### WORK REQUIRED
Write the records out once more. Leave each line exactly as given.

### LISTED RECORDS
● ● ●
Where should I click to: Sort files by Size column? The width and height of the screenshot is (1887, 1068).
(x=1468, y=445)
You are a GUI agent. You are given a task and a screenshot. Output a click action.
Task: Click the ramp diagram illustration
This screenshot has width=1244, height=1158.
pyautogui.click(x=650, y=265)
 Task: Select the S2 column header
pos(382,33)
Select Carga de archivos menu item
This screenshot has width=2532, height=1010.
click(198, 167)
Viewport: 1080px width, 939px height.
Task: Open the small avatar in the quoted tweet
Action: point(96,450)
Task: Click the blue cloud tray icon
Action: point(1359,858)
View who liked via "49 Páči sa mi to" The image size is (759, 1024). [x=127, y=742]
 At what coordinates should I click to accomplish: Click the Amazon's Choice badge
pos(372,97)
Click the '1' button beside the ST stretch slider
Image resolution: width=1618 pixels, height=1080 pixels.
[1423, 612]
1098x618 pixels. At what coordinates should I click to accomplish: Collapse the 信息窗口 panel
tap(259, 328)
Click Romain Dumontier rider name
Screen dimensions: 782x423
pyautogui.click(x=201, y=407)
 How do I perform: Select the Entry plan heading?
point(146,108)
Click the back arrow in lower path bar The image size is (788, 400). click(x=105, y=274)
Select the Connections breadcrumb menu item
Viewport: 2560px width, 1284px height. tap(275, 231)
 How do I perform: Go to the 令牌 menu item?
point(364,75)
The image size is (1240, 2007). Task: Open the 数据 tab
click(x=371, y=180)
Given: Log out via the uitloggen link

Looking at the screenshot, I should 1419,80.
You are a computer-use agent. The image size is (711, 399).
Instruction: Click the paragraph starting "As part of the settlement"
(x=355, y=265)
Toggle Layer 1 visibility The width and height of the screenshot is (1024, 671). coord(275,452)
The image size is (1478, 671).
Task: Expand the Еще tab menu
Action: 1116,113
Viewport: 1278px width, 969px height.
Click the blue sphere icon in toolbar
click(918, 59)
● ● ●
### ANSWER SECTION
Where should I click to: Sort files by Size column? The width and height of the screenshot is (1887, 1068).
(x=1468, y=445)
You are a GUI agent. You are given a task and a screenshot. Output a click action.
Task: Click the ramp diagram illustration
This screenshot has width=1244, height=1158.
pyautogui.click(x=650, y=265)
 Task: Select the S2 column header
pos(382,33)
Select Carga de archivos menu item
This screenshot has width=2532, height=1010.
click(198, 167)
Viewport: 1080px width, 939px height.
Task: Open the small avatar in the quoted tweet
Action: point(96,450)
Task: Click the blue cloud tray icon
Action: point(1359,858)
View who liked via "49 Páči sa mi to" The image size is (759, 1024). [x=127, y=742]
 At what coordinates should I click to accomplish: Click the Amazon's Choice badge
pos(372,97)
Click the '1' button beside the ST stretch slider
Image resolution: width=1618 pixels, height=1080 pixels.
[1423, 612]
1098x618 pixels. At what coordinates should I click to accomplish: Collapse the 信息窗口 panel
tap(259, 328)
Click Romain Dumontier rider name
Screen dimensions: 782x423
pyautogui.click(x=201, y=407)
 How do I perform: Select the Entry plan heading?
point(146,108)
Click the back arrow in lower path bar The image size is (788, 400). click(x=105, y=274)
Select the Connections breadcrumb menu item
Viewport: 2560px width, 1284px height. tap(275, 231)
 How do I perform: Go to the 令牌 menu item?
point(364,75)
The image size is (1240, 2007). Task: Open the 数据 tab
click(x=371, y=180)
Given: Log out via the uitloggen link

Looking at the screenshot, I should 1419,80.
You are a computer-use agent. The image size is (711, 399).
Instruction: Click the paragraph starting "As part of the settlement"
(x=355, y=265)
Toggle Layer 1 visibility The width and height of the screenshot is (1024, 671). coord(275,452)
The image size is (1478, 671).
Task: Expand the Еще tab menu
Action: 1116,113
Viewport: 1278px width, 969px height.
Click the blue sphere icon in toolbar
click(918, 59)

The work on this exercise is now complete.